On February 2, 2010, Sell Caldwell’s employment as a captain with the DeKalb County, Georgia Fire Rescue Department was terminated based on allegations that Caldwell (1) failed to locate the dispatch address in the course of responding to a fire; and (2) failed to take command of the scene of a fire. Caldwell appealed his termination to the County’s Human Resources and Merit System Department. On February 11, 2010, Caldwell applied for early retirement from the County in order to mitigate his loss of salary. He began receiving retirement benefits on March 1, 2010.
A hearing officer determined the Fire Department did not correctly apply the facts to the cited violations, resulting in errors of fact with regard to Caldwell’s termination. The hearing officer reversed Caldwell’s termination, a decision upheld by the County’s Merit System Council.
Despite the administrative rulings in Caldwell’s favor, the County did not reinstate Caldwell to his former position. Caldwell then brought a “mandamus” lawsuit to compel his reinstatement as fire captain and for back pay and benefits. The County defended the lawsuit, arguing that the Council did not have the authority to award Caldwell’s reinstatement.
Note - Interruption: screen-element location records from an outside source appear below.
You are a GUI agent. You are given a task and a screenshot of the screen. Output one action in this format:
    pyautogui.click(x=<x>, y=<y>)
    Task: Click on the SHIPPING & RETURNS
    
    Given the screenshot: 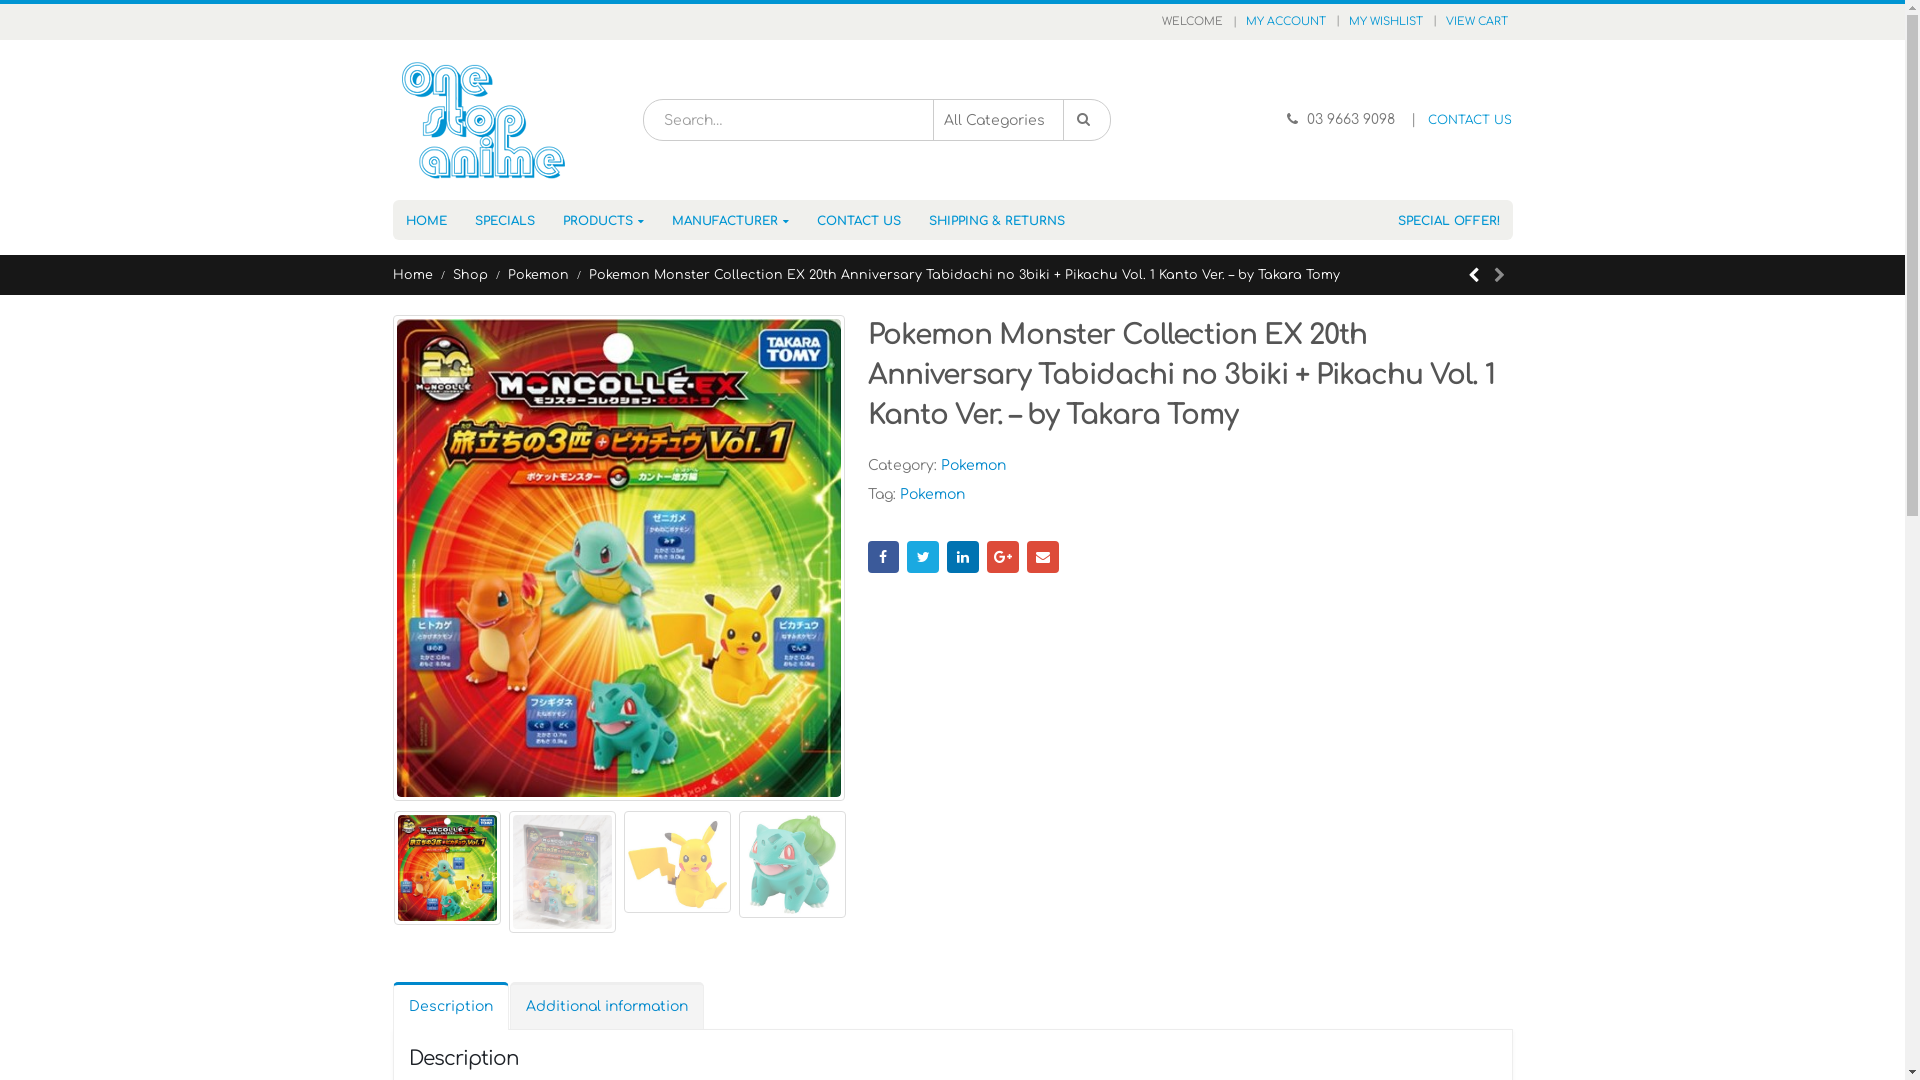 What is the action you would take?
    pyautogui.click(x=997, y=220)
The Georgia Supreme Court sided with Caldwell. The Court found that “the DeKalb County Code authorizes a hearing officer to ‘reverse a disciplinary action upon a finding that it is based upon an error of fact.’ That is precisely what the hearing officer determined in this case – that both grounds specified in the termination notice were based on errors of fact. The appropriate remedy then was to ‘reverse’ Caldwell’s termination by the Chief which would have the effect of placing him in the same position he would have been had he not been terminated. It is disingenuous for the County to argue that although the Code allows ‘reversal’ of the Chief’s decision, it does not contemplate reinstatement. By definition, reversal of a termination constitutes reinstatement.”
The County also argued that Caldwell gave up any right to reinstatement when he elected to receive monthly retirement benefits. Once again, the Court was unconvinced, holding that “a retiree cannot be a full-time employee of the County, but if the retiree were to give up retirement benefits, he or she could be reinstated. Caldwell acknowledges that he must relinquish his pension benefits when he is reinstated to his former position.”
Ellis v. Caldwell, 2012 WL 33092 (Ga. 2012).